» What the task asks
Up to and including the line with "This screenshot has height=432, width=768.", please reproduce the lines below exactly, beginning with the first.

» Input records
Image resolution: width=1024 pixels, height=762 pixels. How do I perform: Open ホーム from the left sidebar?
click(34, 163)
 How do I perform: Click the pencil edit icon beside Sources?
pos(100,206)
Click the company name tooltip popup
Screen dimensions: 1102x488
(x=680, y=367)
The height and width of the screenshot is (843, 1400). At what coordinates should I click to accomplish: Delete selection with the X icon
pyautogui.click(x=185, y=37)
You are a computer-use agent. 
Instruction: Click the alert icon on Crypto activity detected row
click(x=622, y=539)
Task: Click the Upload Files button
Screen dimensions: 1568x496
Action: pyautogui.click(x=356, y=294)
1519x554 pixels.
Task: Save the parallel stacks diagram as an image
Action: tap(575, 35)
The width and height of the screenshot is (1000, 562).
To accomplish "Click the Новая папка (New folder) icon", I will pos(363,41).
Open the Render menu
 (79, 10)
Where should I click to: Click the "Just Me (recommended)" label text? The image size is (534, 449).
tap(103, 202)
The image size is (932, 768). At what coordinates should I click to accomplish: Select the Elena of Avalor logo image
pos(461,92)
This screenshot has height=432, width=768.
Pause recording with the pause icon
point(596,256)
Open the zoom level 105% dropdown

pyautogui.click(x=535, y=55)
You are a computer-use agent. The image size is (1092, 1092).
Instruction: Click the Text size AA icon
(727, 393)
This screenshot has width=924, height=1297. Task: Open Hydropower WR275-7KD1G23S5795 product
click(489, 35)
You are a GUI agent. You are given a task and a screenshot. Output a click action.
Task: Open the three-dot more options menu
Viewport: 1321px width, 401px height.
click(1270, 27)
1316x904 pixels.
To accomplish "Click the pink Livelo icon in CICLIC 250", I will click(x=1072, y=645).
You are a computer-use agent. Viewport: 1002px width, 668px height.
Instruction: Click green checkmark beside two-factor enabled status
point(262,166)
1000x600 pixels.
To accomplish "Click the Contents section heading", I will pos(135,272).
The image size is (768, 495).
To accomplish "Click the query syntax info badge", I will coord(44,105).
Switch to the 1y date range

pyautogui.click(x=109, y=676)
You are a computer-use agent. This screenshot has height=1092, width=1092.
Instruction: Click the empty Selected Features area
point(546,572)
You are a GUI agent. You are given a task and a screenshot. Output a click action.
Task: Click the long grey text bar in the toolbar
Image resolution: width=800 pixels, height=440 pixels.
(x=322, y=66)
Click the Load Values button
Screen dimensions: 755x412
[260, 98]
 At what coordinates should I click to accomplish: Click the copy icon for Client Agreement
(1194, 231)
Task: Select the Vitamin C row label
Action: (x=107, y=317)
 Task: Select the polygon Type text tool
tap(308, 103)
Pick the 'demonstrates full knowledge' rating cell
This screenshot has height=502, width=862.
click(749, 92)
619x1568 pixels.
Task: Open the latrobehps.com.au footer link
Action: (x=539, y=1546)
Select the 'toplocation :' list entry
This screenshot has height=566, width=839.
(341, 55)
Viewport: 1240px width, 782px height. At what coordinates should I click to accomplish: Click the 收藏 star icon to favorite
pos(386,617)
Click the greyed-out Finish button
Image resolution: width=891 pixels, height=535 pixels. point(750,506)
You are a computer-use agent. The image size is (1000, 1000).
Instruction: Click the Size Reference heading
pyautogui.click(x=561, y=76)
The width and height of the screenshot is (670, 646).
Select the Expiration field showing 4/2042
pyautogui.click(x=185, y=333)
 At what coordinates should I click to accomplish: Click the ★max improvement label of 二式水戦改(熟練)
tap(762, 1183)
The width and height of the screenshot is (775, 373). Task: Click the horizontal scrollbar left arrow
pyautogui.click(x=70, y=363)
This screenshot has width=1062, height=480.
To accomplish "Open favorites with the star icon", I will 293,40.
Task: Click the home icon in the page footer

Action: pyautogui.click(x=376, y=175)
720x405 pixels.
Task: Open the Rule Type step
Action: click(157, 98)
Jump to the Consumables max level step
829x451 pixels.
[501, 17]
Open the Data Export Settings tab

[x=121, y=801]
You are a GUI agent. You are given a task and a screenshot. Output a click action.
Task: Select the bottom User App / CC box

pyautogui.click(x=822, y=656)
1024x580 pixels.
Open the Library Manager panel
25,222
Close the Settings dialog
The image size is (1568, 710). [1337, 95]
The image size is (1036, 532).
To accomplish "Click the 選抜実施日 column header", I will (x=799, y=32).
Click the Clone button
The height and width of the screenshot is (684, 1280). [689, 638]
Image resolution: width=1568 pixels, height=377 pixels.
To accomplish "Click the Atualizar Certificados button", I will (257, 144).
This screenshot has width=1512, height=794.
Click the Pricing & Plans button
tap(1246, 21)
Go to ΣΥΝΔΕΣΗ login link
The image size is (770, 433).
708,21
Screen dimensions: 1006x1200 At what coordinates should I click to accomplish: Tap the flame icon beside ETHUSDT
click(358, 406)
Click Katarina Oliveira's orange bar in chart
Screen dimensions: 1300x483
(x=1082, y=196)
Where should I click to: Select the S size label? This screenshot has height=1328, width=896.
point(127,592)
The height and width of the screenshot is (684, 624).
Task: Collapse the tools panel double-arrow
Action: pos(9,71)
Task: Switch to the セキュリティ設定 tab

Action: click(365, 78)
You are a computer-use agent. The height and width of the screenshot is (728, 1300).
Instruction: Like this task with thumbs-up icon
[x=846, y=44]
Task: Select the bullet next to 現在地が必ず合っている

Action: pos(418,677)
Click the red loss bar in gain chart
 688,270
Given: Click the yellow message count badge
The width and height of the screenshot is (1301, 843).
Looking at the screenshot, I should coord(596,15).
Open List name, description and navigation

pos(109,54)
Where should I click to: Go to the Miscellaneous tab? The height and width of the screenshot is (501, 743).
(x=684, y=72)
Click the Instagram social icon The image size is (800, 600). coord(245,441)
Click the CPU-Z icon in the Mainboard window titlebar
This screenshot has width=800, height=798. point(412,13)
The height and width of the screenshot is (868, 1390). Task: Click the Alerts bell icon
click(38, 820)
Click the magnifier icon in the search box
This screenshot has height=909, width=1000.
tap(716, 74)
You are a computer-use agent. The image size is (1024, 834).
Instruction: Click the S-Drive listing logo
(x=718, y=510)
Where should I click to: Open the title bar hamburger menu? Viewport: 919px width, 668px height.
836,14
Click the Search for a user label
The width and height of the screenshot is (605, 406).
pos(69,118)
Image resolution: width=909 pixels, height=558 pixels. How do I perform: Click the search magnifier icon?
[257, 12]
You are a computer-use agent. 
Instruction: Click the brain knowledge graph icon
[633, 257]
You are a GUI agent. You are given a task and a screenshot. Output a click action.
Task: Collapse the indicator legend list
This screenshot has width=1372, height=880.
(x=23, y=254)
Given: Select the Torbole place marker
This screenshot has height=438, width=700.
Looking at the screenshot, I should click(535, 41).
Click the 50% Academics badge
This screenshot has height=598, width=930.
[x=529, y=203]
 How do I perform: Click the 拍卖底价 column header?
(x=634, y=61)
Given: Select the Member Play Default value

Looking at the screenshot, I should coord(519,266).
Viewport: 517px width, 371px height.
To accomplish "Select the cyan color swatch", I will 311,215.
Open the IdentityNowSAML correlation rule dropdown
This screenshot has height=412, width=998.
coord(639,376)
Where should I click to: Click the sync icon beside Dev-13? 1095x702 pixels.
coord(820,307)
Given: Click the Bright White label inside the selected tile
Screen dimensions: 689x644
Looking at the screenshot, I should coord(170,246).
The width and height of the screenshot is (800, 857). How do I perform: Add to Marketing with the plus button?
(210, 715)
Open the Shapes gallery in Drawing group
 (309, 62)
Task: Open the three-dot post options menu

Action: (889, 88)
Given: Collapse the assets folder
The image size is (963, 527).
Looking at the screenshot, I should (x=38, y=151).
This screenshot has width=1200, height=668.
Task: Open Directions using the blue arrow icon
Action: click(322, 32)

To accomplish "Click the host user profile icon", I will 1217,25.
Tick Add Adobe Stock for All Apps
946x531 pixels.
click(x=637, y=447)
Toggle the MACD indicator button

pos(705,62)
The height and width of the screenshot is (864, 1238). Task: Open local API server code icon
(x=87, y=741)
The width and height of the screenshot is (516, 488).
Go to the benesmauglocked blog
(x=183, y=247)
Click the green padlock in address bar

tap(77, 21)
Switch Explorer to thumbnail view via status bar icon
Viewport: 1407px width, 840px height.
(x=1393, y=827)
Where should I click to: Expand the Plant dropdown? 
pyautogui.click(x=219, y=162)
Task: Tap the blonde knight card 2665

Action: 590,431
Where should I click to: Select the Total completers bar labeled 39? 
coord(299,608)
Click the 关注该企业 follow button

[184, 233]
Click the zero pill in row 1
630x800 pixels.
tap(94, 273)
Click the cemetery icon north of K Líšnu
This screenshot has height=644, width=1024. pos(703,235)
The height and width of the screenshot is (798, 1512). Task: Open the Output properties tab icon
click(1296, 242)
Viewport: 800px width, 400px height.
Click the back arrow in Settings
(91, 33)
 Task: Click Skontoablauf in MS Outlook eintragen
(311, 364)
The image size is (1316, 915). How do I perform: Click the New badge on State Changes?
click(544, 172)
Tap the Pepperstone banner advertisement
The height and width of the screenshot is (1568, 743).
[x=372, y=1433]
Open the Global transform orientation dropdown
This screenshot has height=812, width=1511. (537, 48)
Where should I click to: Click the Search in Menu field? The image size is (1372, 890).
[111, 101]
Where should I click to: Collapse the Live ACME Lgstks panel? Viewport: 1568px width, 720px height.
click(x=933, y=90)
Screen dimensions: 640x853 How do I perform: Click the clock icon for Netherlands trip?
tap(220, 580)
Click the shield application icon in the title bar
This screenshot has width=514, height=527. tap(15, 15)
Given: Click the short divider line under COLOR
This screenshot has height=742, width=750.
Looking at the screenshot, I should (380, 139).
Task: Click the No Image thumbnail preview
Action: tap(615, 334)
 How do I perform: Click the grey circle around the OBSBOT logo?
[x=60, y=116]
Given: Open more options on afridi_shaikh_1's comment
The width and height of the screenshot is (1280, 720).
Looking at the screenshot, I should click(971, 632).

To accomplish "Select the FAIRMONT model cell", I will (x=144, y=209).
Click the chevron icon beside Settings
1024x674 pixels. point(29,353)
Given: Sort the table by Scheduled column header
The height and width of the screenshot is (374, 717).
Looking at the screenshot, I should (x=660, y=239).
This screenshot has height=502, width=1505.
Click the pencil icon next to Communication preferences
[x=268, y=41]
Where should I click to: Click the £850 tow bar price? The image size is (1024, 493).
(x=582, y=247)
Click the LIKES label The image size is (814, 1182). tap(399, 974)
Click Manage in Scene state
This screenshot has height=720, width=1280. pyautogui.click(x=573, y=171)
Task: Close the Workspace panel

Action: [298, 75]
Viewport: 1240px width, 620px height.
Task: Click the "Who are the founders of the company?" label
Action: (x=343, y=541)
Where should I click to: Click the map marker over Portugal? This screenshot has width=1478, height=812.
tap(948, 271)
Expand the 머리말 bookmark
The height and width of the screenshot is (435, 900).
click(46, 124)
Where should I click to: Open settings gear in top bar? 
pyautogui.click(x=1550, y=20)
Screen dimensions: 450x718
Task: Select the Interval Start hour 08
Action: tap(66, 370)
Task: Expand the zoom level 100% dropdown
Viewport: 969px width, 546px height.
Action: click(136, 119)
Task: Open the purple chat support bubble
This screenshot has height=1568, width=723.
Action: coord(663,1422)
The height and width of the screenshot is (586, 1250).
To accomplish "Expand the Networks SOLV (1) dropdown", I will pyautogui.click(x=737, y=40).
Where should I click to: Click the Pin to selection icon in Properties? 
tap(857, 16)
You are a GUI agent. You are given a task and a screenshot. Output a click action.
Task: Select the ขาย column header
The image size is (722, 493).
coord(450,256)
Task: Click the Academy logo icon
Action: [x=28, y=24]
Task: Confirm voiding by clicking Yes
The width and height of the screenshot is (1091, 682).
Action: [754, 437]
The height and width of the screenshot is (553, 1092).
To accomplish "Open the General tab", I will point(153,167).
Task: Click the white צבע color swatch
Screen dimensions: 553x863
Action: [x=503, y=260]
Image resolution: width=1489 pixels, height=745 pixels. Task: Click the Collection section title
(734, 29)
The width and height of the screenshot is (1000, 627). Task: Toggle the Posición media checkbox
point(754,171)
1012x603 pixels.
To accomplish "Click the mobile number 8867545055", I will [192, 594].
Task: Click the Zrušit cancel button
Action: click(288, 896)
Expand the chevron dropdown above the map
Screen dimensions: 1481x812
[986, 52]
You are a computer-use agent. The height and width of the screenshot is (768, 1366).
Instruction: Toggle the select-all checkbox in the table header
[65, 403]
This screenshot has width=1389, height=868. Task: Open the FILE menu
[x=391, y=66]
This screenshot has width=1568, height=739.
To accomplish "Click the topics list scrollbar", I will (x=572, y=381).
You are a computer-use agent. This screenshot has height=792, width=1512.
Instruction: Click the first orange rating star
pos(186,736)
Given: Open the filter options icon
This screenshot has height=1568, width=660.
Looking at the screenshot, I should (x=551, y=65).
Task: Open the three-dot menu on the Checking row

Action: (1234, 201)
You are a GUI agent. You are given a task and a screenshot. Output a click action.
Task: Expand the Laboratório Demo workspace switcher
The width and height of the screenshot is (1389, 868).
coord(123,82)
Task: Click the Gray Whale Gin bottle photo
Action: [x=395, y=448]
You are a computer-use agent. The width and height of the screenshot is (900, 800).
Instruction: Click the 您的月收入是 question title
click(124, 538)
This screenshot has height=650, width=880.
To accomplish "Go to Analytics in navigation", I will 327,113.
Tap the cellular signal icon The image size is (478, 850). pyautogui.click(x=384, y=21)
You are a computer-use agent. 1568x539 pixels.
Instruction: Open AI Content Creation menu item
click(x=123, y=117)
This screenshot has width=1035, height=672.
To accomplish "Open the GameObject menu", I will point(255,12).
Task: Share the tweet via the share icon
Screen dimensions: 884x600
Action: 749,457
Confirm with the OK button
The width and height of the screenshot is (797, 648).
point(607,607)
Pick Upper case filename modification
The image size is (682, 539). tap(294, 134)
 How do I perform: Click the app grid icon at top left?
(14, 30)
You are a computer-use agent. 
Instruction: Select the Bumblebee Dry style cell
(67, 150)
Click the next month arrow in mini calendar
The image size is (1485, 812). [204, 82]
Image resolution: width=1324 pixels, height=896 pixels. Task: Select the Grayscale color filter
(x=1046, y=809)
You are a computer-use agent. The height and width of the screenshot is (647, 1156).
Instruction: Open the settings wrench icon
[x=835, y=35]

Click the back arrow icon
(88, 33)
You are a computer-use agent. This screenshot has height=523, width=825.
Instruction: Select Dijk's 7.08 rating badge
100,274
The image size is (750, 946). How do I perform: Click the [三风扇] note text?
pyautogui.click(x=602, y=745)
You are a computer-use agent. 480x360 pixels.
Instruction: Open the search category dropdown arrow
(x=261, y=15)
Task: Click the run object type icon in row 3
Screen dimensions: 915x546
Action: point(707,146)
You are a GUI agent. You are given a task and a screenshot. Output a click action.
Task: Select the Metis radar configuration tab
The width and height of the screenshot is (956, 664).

» Task answer
Image resolution: width=1024 pixels, height=762 pixels. How do I perform: Open ホーム from the left sidebar?
click(34, 163)
 How do I perform: Click the pencil edit icon beside Sources?
pos(100,206)
Click the company name tooltip popup
Screen dimensions: 1102x488
(x=680, y=367)
The height and width of the screenshot is (843, 1400). At what coordinates should I click to accomplish: Delete selection with the X icon
pyautogui.click(x=185, y=37)
You are a computer-use agent. 
Instruction: Click the alert icon on Crypto activity detected row
click(x=622, y=539)
Task: Click the Upload Files button
Screen dimensions: 1568x496
Action: pyautogui.click(x=356, y=294)
1519x554 pixels.
Task: Save the parallel stacks diagram as an image
Action: tap(575, 35)
The width and height of the screenshot is (1000, 562).
To accomplish "Click the Новая папка (New folder) icon", I will pos(363,41).
Open the Render menu
 (79, 10)
Where should I click to: Click the "Just Me (recommended)" label text? The image size is (534, 449).
tap(103, 202)
The image size is (932, 768). At what coordinates should I click to accomplish: Select the Elena of Avalor logo image
pos(461,92)
This screenshot has height=432, width=768.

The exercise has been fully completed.